● Assignment
The entries below must be copied exactly as they are.

● Material shown

--------------------

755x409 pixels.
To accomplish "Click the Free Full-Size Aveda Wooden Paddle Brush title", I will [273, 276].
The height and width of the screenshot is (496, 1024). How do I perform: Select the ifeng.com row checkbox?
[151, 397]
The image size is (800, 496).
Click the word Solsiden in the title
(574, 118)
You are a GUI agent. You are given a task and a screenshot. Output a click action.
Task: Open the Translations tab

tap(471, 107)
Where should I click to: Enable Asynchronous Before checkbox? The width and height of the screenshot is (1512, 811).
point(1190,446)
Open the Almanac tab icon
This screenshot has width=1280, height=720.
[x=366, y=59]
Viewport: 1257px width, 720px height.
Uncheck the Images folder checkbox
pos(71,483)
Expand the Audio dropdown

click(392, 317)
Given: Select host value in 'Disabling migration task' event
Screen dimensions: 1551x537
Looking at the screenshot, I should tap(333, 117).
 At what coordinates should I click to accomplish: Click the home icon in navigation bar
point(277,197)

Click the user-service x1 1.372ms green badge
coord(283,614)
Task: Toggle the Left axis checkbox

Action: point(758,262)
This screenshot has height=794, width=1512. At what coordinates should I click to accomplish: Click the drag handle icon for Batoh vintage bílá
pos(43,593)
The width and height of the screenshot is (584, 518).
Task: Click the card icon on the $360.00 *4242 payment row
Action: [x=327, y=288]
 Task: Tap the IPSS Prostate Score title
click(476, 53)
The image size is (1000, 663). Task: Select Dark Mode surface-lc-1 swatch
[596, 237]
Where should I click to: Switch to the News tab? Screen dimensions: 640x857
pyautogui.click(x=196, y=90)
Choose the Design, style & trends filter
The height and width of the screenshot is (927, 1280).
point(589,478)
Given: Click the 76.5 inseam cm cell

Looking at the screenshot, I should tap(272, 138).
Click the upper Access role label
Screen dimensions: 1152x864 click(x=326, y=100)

--------------------

● Task response
755x409 pixels.
To accomplish "Click the Free Full-Size Aveda Wooden Paddle Brush title", I will [273, 276].
The height and width of the screenshot is (496, 1024). How do I perform: Select the ifeng.com row checkbox?
[151, 397]
The image size is (800, 496).
Click the word Solsiden in the title
(574, 118)
You are a GUI agent. You are given a task and a screenshot. Output a click action.
Task: Open the Translations tab

tap(471, 107)
Where should I click to: Enable Asynchronous Before checkbox? The width and height of the screenshot is (1512, 811).
point(1190,446)
Open the Almanac tab icon
This screenshot has width=1280, height=720.
[x=366, y=59]
Viewport: 1257px width, 720px height.
Uncheck the Images folder checkbox
pos(71,483)
Expand the Audio dropdown

click(392, 317)
Given: Select host value in 'Disabling migration task' event
Screen dimensions: 1551x537
Looking at the screenshot, I should tap(333, 117).
 At what coordinates should I click to accomplish: Click the home icon in navigation bar
point(277,197)

Click the user-service x1 1.372ms green badge
coord(283,614)
Task: Toggle the Left axis checkbox

Action: point(758,262)
This screenshot has height=794, width=1512. At what coordinates should I click to accomplish: Click the drag handle icon for Batoh vintage bílá
pos(43,593)
The width and height of the screenshot is (584, 518).
Task: Click the card icon on the $360.00 *4242 payment row
Action: [x=327, y=288]
 Task: Tap the IPSS Prostate Score title
click(476, 53)
The image size is (1000, 663). Task: Select Dark Mode surface-lc-1 swatch
[596, 237]
Where should I click to: Switch to the News tab? Screen dimensions: 640x857
pyautogui.click(x=196, y=90)
Choose the Design, style & trends filter
The height and width of the screenshot is (927, 1280).
point(589,478)
Given: Click the 76.5 inseam cm cell

Looking at the screenshot, I should tap(272, 138).
Click the upper Access role label
Screen dimensions: 1152x864 click(x=326, y=100)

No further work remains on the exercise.